**Consigne détaillée**
Recopiez à l'identique tous les items ci-dessous, du premier au dernier.

[Extrait du jeu de données]

= = = =

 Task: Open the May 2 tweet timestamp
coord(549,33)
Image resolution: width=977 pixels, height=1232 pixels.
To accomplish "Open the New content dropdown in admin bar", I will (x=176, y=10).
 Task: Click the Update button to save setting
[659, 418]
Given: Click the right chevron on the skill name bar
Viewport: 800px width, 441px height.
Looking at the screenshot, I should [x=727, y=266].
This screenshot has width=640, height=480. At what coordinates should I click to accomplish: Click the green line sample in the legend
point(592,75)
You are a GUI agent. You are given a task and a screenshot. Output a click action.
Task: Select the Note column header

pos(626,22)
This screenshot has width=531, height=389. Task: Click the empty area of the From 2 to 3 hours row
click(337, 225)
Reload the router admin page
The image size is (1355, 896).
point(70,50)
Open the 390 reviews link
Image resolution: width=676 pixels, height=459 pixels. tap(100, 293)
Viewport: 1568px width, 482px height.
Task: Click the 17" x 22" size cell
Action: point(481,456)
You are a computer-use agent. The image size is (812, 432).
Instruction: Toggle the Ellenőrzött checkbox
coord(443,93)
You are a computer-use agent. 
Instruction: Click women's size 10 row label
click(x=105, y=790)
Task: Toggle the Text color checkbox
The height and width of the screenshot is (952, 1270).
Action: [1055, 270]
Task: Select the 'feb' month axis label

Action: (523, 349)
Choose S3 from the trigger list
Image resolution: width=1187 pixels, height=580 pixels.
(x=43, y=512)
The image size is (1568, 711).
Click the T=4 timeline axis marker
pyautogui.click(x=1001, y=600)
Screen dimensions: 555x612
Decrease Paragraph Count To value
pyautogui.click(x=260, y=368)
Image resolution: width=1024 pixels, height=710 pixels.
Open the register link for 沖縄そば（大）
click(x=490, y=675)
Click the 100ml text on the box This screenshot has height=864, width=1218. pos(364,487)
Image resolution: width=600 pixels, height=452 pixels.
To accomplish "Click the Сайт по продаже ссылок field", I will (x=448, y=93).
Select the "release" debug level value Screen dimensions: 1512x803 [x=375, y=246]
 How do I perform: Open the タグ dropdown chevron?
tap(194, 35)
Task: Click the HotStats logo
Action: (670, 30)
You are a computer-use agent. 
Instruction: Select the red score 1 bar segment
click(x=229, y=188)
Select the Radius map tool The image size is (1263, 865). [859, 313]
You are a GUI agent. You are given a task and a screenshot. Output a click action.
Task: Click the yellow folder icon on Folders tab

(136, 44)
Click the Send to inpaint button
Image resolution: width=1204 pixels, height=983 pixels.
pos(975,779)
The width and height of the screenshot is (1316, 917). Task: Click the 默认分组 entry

= = = =

**Solution rédigée**
 Task: Open the May 2 tweet timestamp
coord(549,33)
Image resolution: width=977 pixels, height=1232 pixels.
To accomplish "Open the New content dropdown in admin bar", I will (x=176, y=10).
 Task: Click the Update button to save setting
[659, 418]
Given: Click the right chevron on the skill name bar
Viewport: 800px width, 441px height.
Looking at the screenshot, I should [x=727, y=266].
This screenshot has width=640, height=480. At what coordinates should I click to accomplish: Click the green line sample in the legend
point(592,75)
You are a GUI agent. You are given a task and a screenshot. Output a click action.
Task: Select the Note column header

pos(626,22)
This screenshot has width=531, height=389. Task: Click the empty area of the From 2 to 3 hours row
click(337, 225)
Reload the router admin page
The image size is (1355, 896).
point(70,50)
Open the 390 reviews link
Image resolution: width=676 pixels, height=459 pixels. tap(100, 293)
Viewport: 1568px width, 482px height.
Task: Click the 17" x 22" size cell
Action: point(481,456)
You are a computer-use agent. The image size is (812, 432).
Instruction: Toggle the Ellenőrzött checkbox
coord(443,93)
You are a computer-use agent. 
Instruction: Click women's size 10 row label
click(x=105, y=790)
Task: Toggle the Text color checkbox
The height and width of the screenshot is (952, 1270).
Action: [1055, 270]
Task: Select the 'feb' month axis label

Action: (523, 349)
Choose S3 from the trigger list
Image resolution: width=1187 pixels, height=580 pixels.
(x=43, y=512)
The image size is (1568, 711).
Click the T=4 timeline axis marker
pyautogui.click(x=1001, y=600)
Screen dimensions: 555x612
Decrease Paragraph Count To value
pyautogui.click(x=260, y=368)
Image resolution: width=1024 pixels, height=710 pixels.
Open the register link for 沖縄そば（大）
click(x=490, y=675)
Click the 100ml text on the box This screenshot has height=864, width=1218. pos(364,487)
Image resolution: width=600 pixels, height=452 pixels.
To accomplish "Click the Сайт по продаже ссылок field", I will (x=448, y=93).
Select the "release" debug level value Screen dimensions: 1512x803 [x=375, y=246]
 How do I perform: Open the タグ dropdown chevron?
tap(194, 35)
Task: Click the HotStats logo
Action: (670, 30)
You are a computer-use agent. 
Instruction: Select the red score 1 bar segment
click(x=229, y=188)
Select the Radius map tool The image size is (1263, 865). [859, 313]
You are a GUI agent. You are given a task and a screenshot. Output a click action.
Task: Click the yellow folder icon on Folders tab

(136, 44)
Click the Send to inpaint button
Image resolution: width=1204 pixels, height=983 pixels.
pos(975,779)
The width and height of the screenshot is (1316, 917). Task: Click the 默认分组 entry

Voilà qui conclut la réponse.